The problem:
Among the entries below, how many lines have the word "help"? Answer only with the number.

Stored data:
* * * * * * *

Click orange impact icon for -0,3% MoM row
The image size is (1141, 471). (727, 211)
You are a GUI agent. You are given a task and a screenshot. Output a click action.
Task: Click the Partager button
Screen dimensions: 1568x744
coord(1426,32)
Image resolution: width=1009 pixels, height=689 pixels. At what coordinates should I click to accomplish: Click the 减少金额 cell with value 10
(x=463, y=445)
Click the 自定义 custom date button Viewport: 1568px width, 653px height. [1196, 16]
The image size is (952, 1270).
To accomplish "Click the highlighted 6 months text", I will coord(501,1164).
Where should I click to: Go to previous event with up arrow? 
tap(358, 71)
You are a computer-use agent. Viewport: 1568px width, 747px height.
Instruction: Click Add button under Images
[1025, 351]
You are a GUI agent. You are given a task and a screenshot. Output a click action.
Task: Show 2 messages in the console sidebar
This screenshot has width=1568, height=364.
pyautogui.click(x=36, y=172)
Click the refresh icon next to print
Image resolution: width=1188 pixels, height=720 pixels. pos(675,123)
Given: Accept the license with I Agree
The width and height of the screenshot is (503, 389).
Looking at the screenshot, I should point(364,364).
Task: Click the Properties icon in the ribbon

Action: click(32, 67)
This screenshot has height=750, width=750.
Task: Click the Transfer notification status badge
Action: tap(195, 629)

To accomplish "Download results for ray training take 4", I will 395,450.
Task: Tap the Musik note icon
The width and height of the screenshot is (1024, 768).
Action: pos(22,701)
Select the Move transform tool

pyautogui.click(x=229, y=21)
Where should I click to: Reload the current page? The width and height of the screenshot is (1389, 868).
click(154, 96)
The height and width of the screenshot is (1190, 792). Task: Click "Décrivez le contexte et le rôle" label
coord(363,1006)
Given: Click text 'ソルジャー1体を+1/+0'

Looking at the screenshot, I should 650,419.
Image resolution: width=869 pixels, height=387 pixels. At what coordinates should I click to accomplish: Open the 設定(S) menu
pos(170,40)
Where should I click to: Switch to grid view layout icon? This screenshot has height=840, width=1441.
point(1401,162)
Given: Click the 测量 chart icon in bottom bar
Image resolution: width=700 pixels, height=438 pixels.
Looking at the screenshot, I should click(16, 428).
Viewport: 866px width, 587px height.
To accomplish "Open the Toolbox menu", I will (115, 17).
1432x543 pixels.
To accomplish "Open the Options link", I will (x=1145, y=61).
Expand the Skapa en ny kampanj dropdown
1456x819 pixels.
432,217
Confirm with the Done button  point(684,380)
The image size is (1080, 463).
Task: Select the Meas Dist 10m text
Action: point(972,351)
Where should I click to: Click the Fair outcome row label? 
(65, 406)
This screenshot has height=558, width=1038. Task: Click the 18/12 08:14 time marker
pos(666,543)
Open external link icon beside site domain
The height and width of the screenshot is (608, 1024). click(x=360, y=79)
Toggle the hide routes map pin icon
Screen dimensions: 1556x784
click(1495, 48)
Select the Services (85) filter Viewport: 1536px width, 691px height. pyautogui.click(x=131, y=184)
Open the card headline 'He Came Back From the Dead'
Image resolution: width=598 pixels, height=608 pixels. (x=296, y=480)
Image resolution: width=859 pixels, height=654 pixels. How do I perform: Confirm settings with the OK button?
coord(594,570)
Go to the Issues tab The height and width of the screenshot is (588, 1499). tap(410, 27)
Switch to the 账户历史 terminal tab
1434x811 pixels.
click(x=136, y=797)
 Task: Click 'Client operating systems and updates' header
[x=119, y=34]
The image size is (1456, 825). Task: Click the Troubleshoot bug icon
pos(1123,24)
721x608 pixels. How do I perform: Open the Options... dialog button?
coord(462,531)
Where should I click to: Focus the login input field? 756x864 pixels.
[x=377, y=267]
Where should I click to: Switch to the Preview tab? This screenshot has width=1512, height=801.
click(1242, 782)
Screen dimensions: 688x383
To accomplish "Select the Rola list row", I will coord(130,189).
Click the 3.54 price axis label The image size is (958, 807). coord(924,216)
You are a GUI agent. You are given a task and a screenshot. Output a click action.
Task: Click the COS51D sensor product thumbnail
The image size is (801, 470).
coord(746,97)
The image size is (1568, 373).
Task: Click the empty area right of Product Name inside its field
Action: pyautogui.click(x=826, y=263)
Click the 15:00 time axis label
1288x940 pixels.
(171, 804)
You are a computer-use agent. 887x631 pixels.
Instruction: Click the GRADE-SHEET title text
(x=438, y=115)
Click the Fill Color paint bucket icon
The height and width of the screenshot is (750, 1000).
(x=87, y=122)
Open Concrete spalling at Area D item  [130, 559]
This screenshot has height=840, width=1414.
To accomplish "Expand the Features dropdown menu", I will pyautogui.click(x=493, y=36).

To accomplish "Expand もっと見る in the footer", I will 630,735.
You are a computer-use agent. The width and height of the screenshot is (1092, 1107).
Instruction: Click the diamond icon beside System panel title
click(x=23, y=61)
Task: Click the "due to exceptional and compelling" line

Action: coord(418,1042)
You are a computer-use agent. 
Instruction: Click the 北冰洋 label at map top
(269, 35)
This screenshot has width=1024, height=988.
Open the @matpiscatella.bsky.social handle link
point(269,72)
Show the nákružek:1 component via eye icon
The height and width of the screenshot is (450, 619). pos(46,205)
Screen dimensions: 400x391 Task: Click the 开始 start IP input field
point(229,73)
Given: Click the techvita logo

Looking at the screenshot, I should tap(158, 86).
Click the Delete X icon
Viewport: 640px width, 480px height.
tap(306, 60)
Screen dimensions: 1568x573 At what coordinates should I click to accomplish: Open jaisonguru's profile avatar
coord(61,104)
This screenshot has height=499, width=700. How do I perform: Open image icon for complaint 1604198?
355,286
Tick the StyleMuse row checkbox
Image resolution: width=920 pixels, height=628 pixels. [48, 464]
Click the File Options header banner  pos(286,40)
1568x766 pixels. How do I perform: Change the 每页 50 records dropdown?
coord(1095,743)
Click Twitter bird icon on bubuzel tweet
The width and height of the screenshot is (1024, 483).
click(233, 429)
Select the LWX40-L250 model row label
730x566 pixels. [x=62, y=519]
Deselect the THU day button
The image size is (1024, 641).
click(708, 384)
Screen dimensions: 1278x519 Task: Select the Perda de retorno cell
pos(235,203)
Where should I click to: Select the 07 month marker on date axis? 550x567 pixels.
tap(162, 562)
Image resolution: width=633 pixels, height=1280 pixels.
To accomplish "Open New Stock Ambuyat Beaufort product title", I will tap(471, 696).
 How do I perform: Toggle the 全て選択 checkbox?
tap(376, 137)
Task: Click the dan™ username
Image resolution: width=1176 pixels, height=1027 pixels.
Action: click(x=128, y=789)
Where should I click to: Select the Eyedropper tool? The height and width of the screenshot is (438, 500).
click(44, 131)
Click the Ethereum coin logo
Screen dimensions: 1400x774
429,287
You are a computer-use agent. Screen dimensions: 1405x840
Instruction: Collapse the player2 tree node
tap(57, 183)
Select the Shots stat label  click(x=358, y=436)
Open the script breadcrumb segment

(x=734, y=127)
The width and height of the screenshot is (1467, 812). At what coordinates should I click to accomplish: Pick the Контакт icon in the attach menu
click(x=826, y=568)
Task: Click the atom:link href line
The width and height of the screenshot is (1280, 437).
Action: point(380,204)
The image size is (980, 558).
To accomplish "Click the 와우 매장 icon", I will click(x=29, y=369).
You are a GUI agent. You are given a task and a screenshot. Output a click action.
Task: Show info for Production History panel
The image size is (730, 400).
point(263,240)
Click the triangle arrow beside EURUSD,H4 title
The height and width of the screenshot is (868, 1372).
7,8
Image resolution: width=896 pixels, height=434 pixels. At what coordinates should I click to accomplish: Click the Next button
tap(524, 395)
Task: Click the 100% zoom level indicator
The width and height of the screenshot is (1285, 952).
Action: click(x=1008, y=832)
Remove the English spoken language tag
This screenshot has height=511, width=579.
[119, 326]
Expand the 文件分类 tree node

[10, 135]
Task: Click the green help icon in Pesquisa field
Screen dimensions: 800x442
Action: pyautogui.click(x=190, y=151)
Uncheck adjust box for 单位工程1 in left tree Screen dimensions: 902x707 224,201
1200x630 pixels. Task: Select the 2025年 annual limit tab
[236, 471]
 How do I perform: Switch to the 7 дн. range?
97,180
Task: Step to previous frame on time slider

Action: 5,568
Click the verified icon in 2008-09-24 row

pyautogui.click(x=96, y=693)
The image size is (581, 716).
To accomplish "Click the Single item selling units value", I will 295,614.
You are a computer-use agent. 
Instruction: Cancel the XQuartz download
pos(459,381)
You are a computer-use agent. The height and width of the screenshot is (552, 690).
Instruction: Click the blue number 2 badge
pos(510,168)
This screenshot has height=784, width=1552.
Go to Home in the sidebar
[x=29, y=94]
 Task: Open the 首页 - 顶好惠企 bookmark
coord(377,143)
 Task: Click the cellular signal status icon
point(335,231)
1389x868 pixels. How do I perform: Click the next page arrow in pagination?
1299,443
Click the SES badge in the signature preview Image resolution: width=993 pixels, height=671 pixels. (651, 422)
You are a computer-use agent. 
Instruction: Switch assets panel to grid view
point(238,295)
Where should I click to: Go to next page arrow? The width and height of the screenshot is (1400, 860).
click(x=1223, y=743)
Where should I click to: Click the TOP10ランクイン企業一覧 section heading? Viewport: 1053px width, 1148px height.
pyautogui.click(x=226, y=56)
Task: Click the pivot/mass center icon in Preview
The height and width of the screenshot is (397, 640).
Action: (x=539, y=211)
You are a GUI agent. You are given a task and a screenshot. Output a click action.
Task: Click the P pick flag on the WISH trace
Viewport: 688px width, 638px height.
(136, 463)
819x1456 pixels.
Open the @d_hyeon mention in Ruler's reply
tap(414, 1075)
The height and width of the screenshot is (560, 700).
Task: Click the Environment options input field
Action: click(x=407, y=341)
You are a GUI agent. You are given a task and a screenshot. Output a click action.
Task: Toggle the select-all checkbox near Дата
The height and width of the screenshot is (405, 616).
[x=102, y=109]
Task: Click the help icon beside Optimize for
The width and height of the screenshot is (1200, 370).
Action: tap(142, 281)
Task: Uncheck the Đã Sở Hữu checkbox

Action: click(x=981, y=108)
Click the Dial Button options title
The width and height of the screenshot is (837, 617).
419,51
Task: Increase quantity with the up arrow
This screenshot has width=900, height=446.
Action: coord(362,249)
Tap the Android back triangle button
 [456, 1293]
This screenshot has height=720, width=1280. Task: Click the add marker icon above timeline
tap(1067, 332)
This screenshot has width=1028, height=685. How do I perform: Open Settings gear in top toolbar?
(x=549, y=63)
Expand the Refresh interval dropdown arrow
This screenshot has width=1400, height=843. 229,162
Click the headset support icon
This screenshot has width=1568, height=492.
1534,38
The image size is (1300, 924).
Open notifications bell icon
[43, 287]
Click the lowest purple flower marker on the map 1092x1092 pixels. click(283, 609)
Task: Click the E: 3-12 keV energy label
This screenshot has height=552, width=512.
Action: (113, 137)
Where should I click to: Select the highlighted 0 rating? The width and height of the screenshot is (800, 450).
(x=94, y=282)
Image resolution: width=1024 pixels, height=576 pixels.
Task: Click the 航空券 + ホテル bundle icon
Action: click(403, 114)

* * * * * * *

Response:
2